- **Page excerpt**:
Suffolk Pest Control then sprayed all 100 apartments, and then followed up about three weeks later, with four of the 16 still having evidence of bedbugs, Snipes said.

Following training on newly acquired heat machines, she said, they will be tested on two of the four apartments that still have the bedbug casings.

“Yes, there are some issues, but that building is not infested (with bedbugs),” Snipes said. “As we are made aware of the issue, we are addressing it.”

Snipes said “every now and then,” the authority will find an issue with bedbugs in one of its communities, “but it’s not like this.”

Despite what Snipes said is being done to address the bedbugs being found at Chorey Park, the sister of one resident remains frustrated about the pace of the cleanup.

Veronica Hall, the sister of Chorey Park resident Donte’ Hall, said the bedbugs have been an issue in her brother’s apartment since at least January. However, she and members of her family only became aware of the problem July 1 when they found a Jan. 29 letter from the housing authority in his apartment.

She said his apartment was supposed to be treated with a heat machine Wednesday to stop the bedbug infestation, but that hasn’t happened. Instead, the apartment was chemically treated July 10, she said, but the bedbugs are still in other parts of the building.

“I am extremely upset the city of Suffolk is aware and does nothing,” she said.

Snipes said the authority hasn’t yet started to use the machines.
“We’re still getting our staff trained on it,” Snipes said.

Veronica Hall said it was while emptying her brother’s apartment of the items in it that she and her sisters walked down the stairs and found bedbugs throughout the stairwell.

At that time, she spoke with other residents, one of whom she said let her photograph the bedbug bites on his head and leg. About a week later, she contacted the property manager about it.

A second letter was sent to her brother July 8.

“Management has received information that an act was permitted that is in violation of your lease agreement with Suffolk Redevelopment and Housing Authority,” the letters state.

The Jan. 29 letter asks that he “be cooperative in the treatment.”

However, Veronica Hall said her brother, who has autism, was not aware of the letter. She said the housing authority had agreed to send correspondence about her brother and his unit to their mother, but her mother did not receive the letter.

She said that last week, while her mother was at Hall’s apartment to clean it, she found the Jan. 29 letter.

That letter stated that he was obligated to have the apartment “free of rodent or insect infestation.” It also said an appointment was scheduled for Feb. 13 to treat her brother’s apartment.

- **Data block**:
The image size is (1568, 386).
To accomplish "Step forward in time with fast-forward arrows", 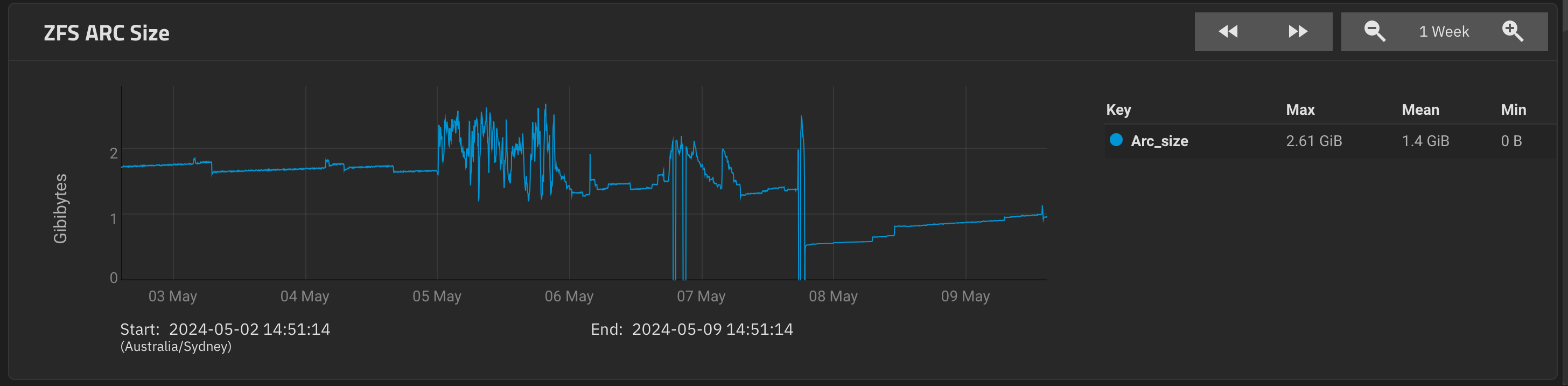I will (1298, 32).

- **Objectives**:
A. Do these statements agree with the article on bedbugs at Chorey Park? For each, answer yes or no and quote the words of the article that decide it.
(i) Suffolk Pest Control sprayed all 100 apartments.
(ii) The housing authority has already begun using its heat machines.
(iii) Donte’ Hall's mother received the Jan. 29 letter from the housing authority.
B. Sum up the article on bedbugs at Chorey Park in two sentences.

- **Outputs**:
A.
(i) Yes: "Suffolk Pest Control then sprayed all 100 apartments"
(ii) No: "Snipes said the authority hasn’t yet started to use the machines."
(iii) No: "but her mother did not receive the letter."

B. According to Snipes, Suffolk Pest Control sprayed all 100 apartments, with four of the 16 still showing evidence of bedbugs at follow-up, and new heat machines will be tested on two of them once staff training is done, though she says the building is not infested. Veronica Hall, sister of resident Donte’ Hall, is frustrated with the pace of the cleanup, saying her family learned of the problem only on July 1 from a Jan. 29 letter found in his apartment and that bedbugs remain in other parts of the building.